Um, the epub version of {fill in novel here} is too big for my reader/really slow on my reader. What gives?
If you actually see this problem, or any other egregious bugs in the ebooks, please let me know and I’ll fix them. I have tested them, but my epub reader in particular runs on my desktop, which has gobs of memory and CPU power, so I don't see some types of problems in testing.
This should be fixed now.
I can’t get your ebooks to download. I get the epub version as a zip file (or my browser helpfully expands it into a directory) and/or the mobi file fills my screen with gibberish.
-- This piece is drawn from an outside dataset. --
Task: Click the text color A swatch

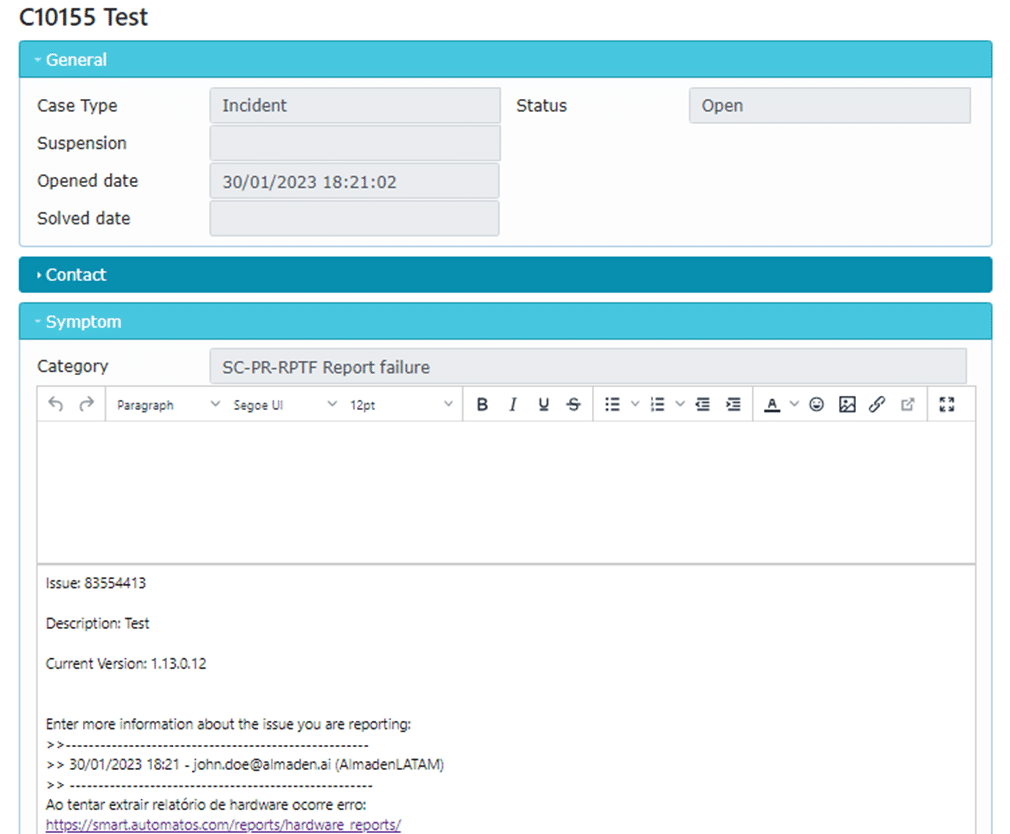Action: point(771,405)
Support for ebook mimetypes can be a little dicey. On Macs, just hold down the CTRL key and click the file. It should let you save it as whatever you like. Right click to do the same thing on PCs.
This should be fixed now.
Hey, now that you’re giving away ebooks, you should use the {fill in cool open license here.} Then you’d be cool!
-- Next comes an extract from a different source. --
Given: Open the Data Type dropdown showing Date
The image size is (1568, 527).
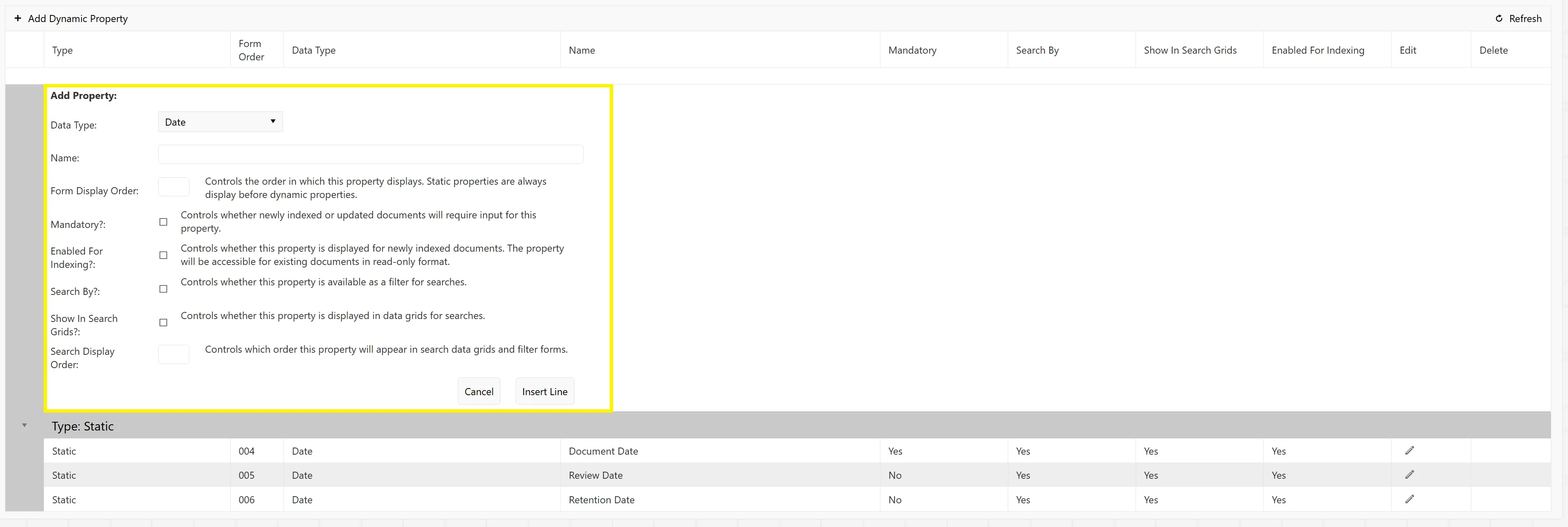Looking at the screenshot, I should coord(220,122).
Unfortunately, those licenses aren’t compatible with my contract with my publisher.
Cyberpunk is so 1980s. Why don't you write something modern, like {fill in media tie-in here}?
New New Answer (now with working links): I write Steampunk now too. Check out Brass and Steel: Inferno and On Gossamer Wings
Old Answer: I like cyberpunk. You can do things with it that you can't do in other SF genres, like look into other people's brains while writing from the first person, explore the differences between reality and hallucination, dig into issues of identity, and so on, as well as taking a peek into the near future. I think it's an incredibly relevant genre today, in 2009. Arguably more-so than it was in the early 80s when it's methedrine-jacked face first appeared on the scene. The fad has passed, and the real nature of the beast is starting to become apparent. As for media tie-ins, I hope some day to have other authors writing media tie-ins to my work, so I suppose I need to have invented it.
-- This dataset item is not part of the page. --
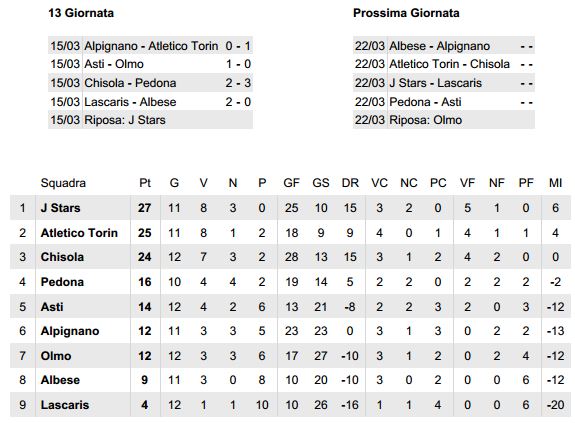Click the DR column header
Viewport: 575px width, 423px height.
click(x=350, y=183)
You know, Looking Glass and Irreconcilable Differences aren't cyberpunk at all. They're {fill in more hip, up-to-date, hyphenated genre name, such as post-cyberpunk.}
Genre titles are always tricky things. On the one hand, I want my readers to have an accurate expectation of the general style of my books, so they don't buy Looking Glass with the expectation of magic-using elves showing up (in the real world, at least. ;). On the other hand, there are always those who feel a genre name has gotten un-hip, that it was ruined by {fill in media product here}, that it's been done to death, or that it's not quite accurate for the books I write. It's probably correct to call the LookingGlass world books post-cyberpunk, as they fit that genre's description more accurately, but I've had to explain what cyberpunk is often enough to approach nouveau genre titles with trepidation. So enjoy the fact that you know better. I know you know.